▸ **ABOUT THIS TASK**: Output must consist only of the lines of the material below from the one with "Given: Select the 其他平台投诉 tab" through the one with "the Schema Browser", each reproduced exactly; no pictures belong in it.

▸ **PROVIDED ENTRIES**:
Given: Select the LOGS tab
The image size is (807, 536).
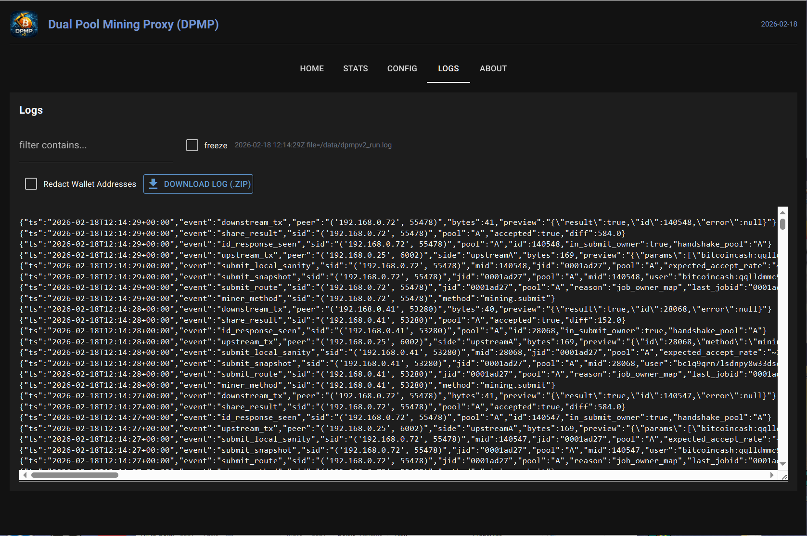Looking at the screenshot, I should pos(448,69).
--
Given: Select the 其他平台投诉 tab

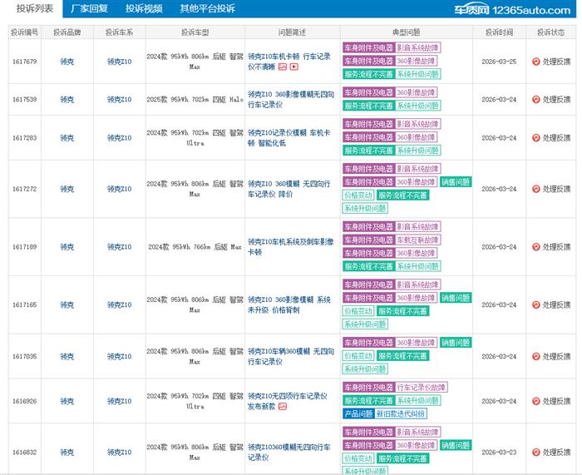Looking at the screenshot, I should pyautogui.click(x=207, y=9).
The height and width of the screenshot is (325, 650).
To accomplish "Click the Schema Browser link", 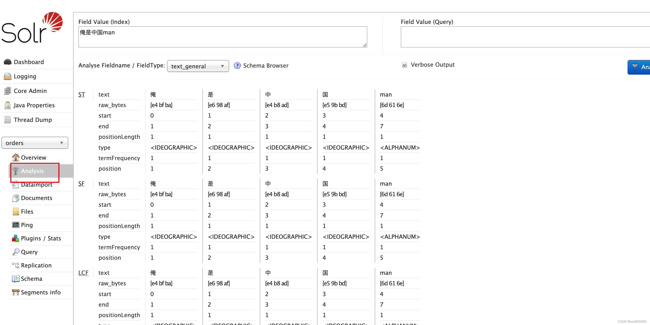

▸ **SOLVED EXERCISE**:
Given: Select the 其他平台投诉 tab

Looking at the screenshot, I should pyautogui.click(x=207, y=9).
The height and width of the screenshot is (325, 650).
To accomplish "Click the Schema Browser link", 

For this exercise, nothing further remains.